Now construct a smooth curve to summarize the relationship apparent on the scatter diagram using the `loess()` function:  (note--if for some reason the plot of `CumLen` vs `WidthWS` disappeared, regenerate it using the above example.)

```{r echo=TRUE, eval=FALSE}
loess.model <- loess(WidthWS ~ CumLen)
loess.model
hat <- predict(loess.model)
lines(CumLen[order(CumLen)], hat[order(CumLen)], col="red")
```

The `loess()` function finds the smooth curve and saves the details (goodness-of-fit-statistics and fitted values) in the object `loess.model`, typing `loess.model` prints out the summary statistics, the `predict()` function puts the fitted values into the variable `hat`, and the `lines()` function draws the line on the current scatter plot.

Construct a scatter diagram of `WidthWS` plotted as a function of `hat`, and get the correlation between those variables.
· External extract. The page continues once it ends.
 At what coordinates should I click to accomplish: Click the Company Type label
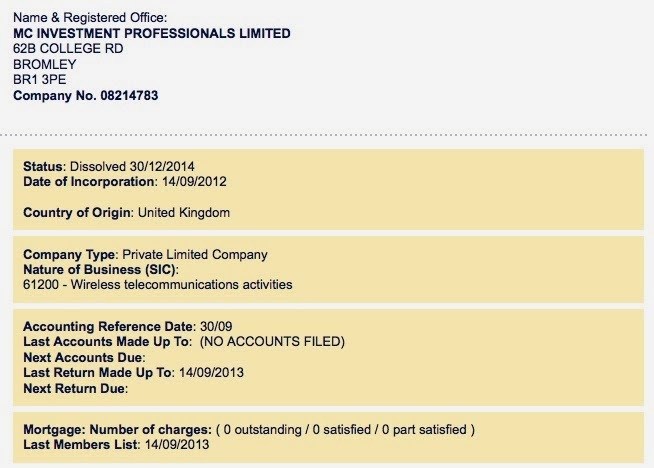click(70, 254)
>Q8:  What does the relationship between `WidthWS` and the fitted values (`hat`) from the loess curve look like?  (Compare it with the scatter diagram of `WidthWS` and `CumLen`.) What does this `WidthWS` vs `hat` scatter diagram (and companion correlation coefficient) suggest now about the strength of the relationship between `WidthWS` and `CumLen`.?

**5.  What to hand in.**

Answers to the questions, and the scatter plots for Q7 and Q8.